Il sipario sta per alzarsi sull’edizione 2026 dell’ Australian Open, che promette di essere memorabile grazie a un montepremi senza precedenti. Jannik Sinner e Carlos Alcaraz si preparano ad affrontarsi nuovamente sui campi di Melbourne, puntando non solo alla vetta del ranking ATP, ma anche ai sostanziosi guadagni in palio. Quest’anno, il montepremi complessivo supera per la prima volta i 100 milioni di dollari australiani, raggiungendo i 111,5 milioni, equivalenti a circa 64 milioni di euro. Questo rappresenta un incremento del 16% rispetto al 2025.
Il vincitore dell’Australian Open, sia nel singolare maschile che femminile, porterà a casa un assegno di circa 2,4 milioni di euro, un aumento rispetto ai 2,1 milioni vinti da Sinner l’anno scorso.
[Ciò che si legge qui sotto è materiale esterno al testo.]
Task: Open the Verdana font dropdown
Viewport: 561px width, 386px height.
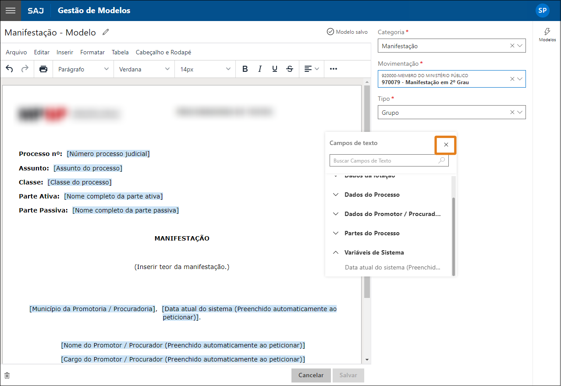Action: coord(144,69)
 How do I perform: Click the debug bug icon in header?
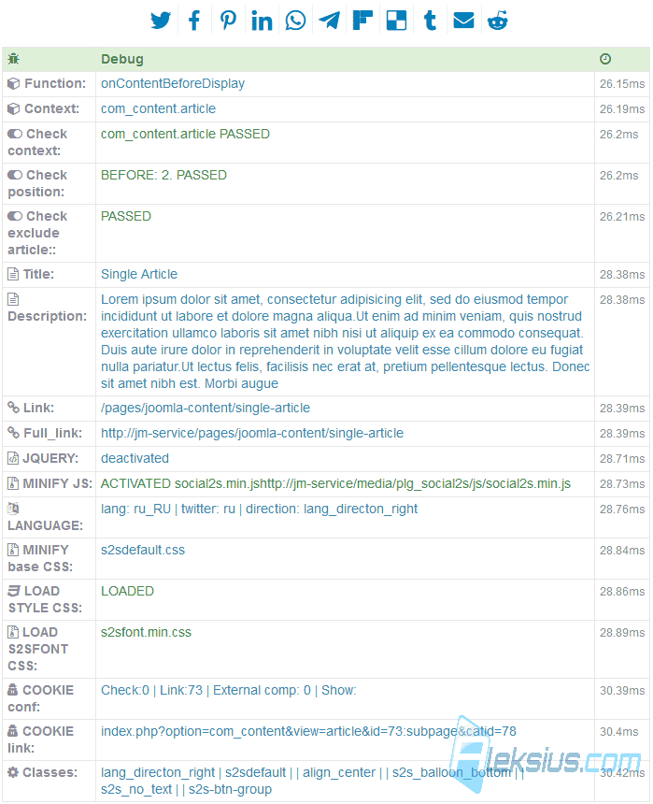(x=13, y=59)
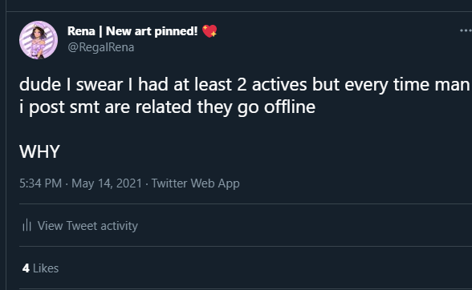Click the @RegalRena handle
472x290 pixels.
point(101,47)

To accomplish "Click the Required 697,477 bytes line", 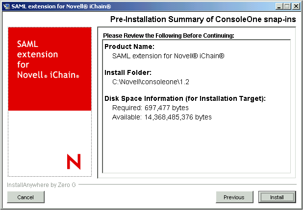I will (x=150, y=108).
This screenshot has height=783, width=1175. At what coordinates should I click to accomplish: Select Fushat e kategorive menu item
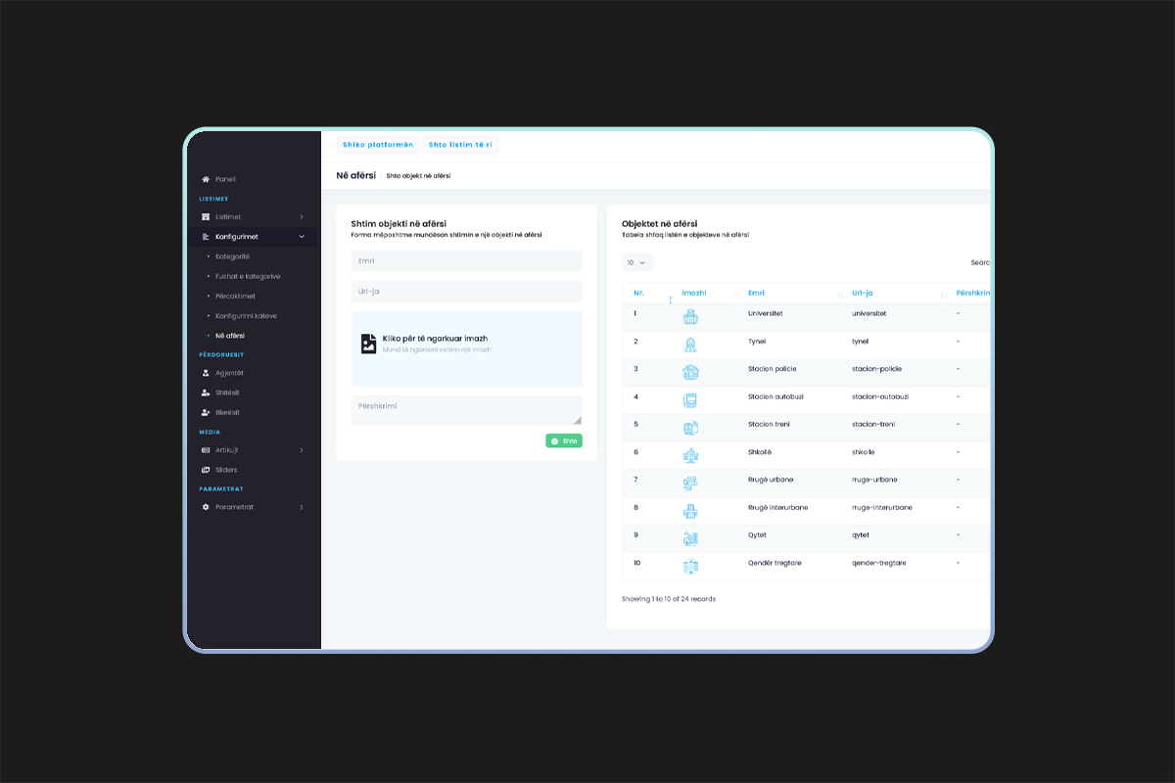[x=248, y=276]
Anche i finalisti non resteranno delusi, ricevendo un premio di 1,2 milioni di euro, il 14% in più rispetto al 2025. Mentre Djokovic fa parlare di sé rinunciando al torneo di Adelaide e non confermando ancora la sua partecipazione agli Australian Open, ha lanciato una frecciata ai due giovani talenti, esprimendo ammirazione per loro ma affermando che “Federer e Nadal sono insostituibili”.
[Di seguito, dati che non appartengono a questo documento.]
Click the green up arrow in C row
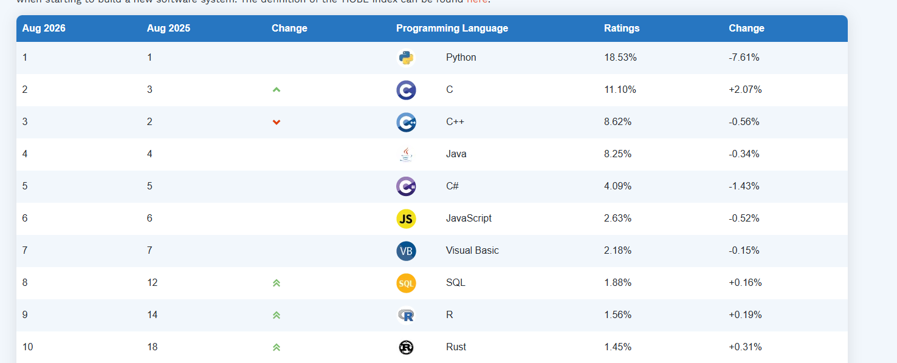 [277, 90]
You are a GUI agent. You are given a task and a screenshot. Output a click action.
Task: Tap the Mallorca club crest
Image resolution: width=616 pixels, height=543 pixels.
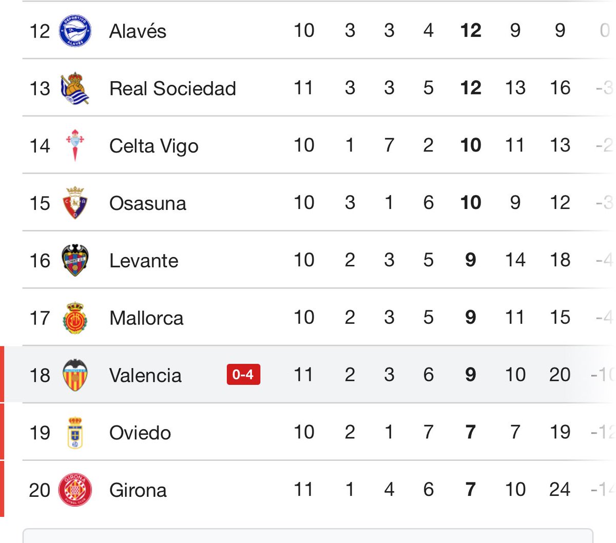coord(75,318)
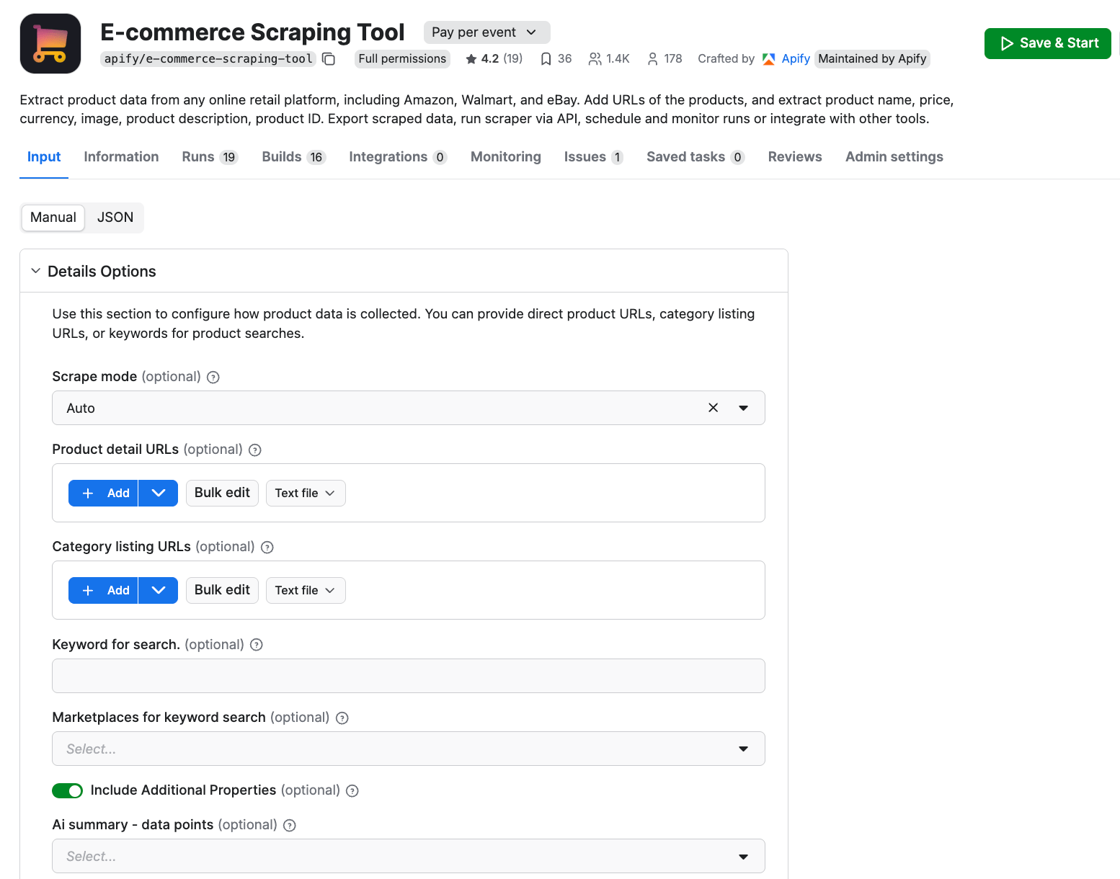Click inside the Keyword for search field
Image resolution: width=1120 pixels, height=879 pixels.
pyautogui.click(x=408, y=676)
Il torneo offre premi consistenti anche ai giocatori che avanzano nei vari turni: dal primo turno delle qualificazioni con 23mila euro, fino ai 2,38 milioni di euro destinati al vincitore. Sinner mira al terzo trionfo consecutivo in Australia, ma la concorrenza è agguerrita. Chi riuscirà a imporsi in questo scenario di rivalità e ricompense da sogno? Le risposte arriveranno presto, con l’inizio fissato per il 18 gennaio.